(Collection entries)

Start

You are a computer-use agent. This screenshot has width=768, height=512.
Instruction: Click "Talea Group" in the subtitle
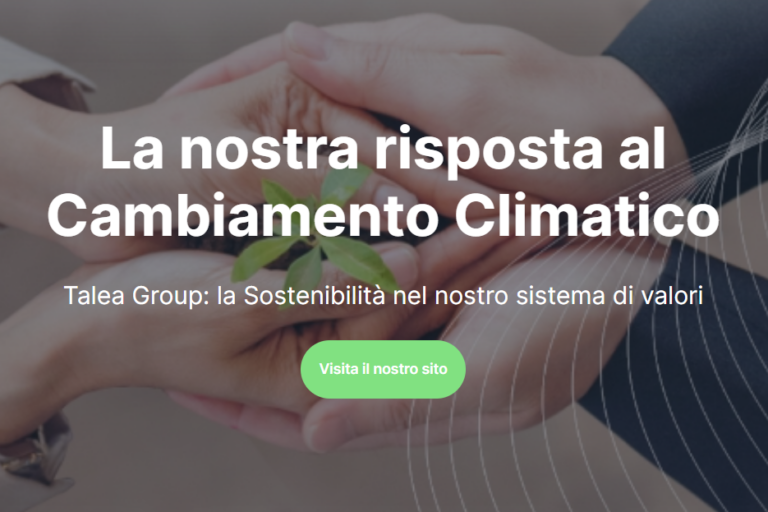coord(133,296)
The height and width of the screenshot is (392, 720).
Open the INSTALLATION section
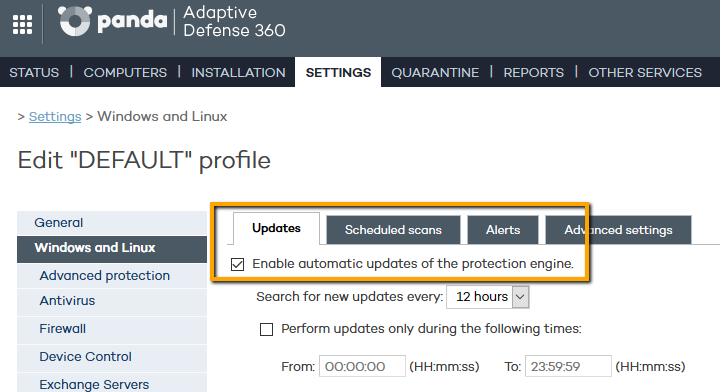click(238, 73)
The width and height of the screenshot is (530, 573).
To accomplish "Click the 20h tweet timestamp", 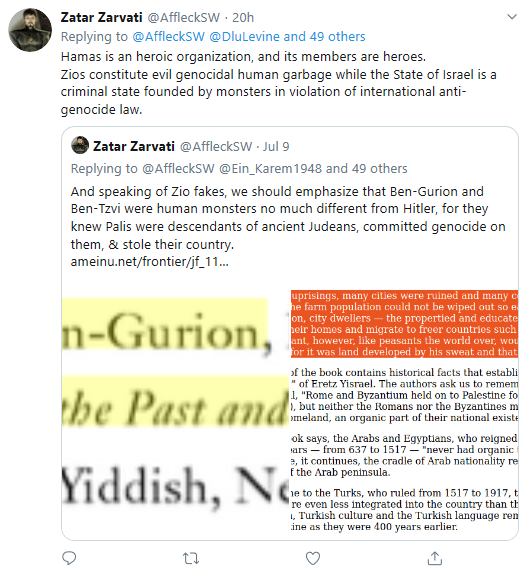I will [x=243, y=18].
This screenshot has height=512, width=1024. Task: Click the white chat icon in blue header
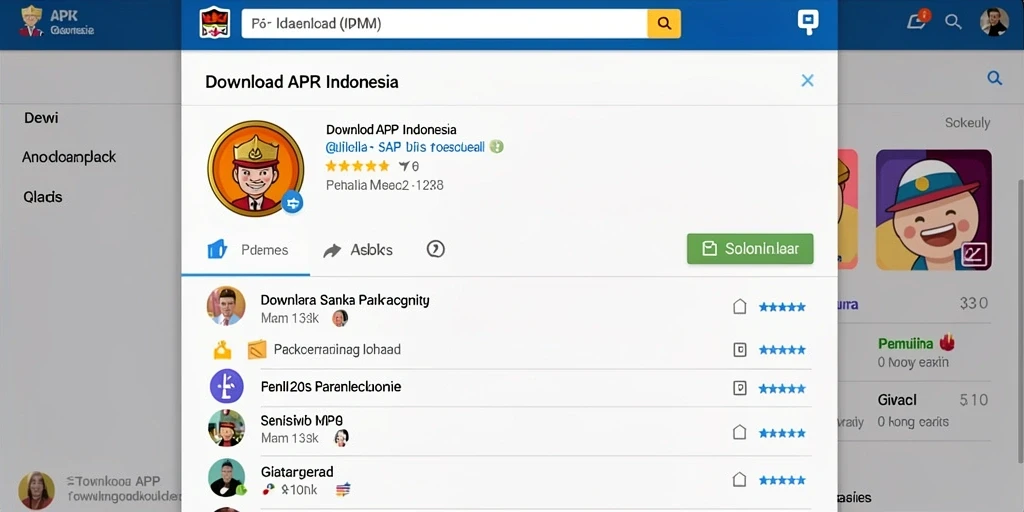[x=808, y=22]
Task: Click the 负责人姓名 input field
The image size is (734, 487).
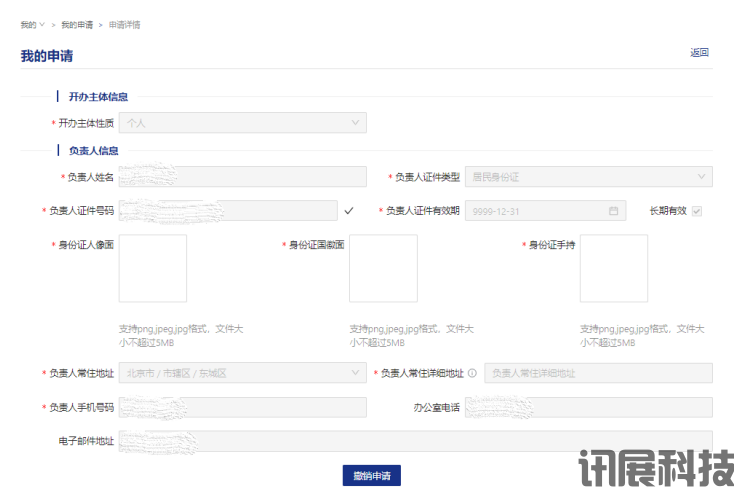Action: (x=242, y=177)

End

Identify each line in the entries above that contains the string "Task", and copy those lines in full.

--- RESPONSE TO THIS EXERCISE ---
This screenshot has height=512, width=1024. Task: Click the white chat icon in blue header
Task: Click the 负责人姓名 input field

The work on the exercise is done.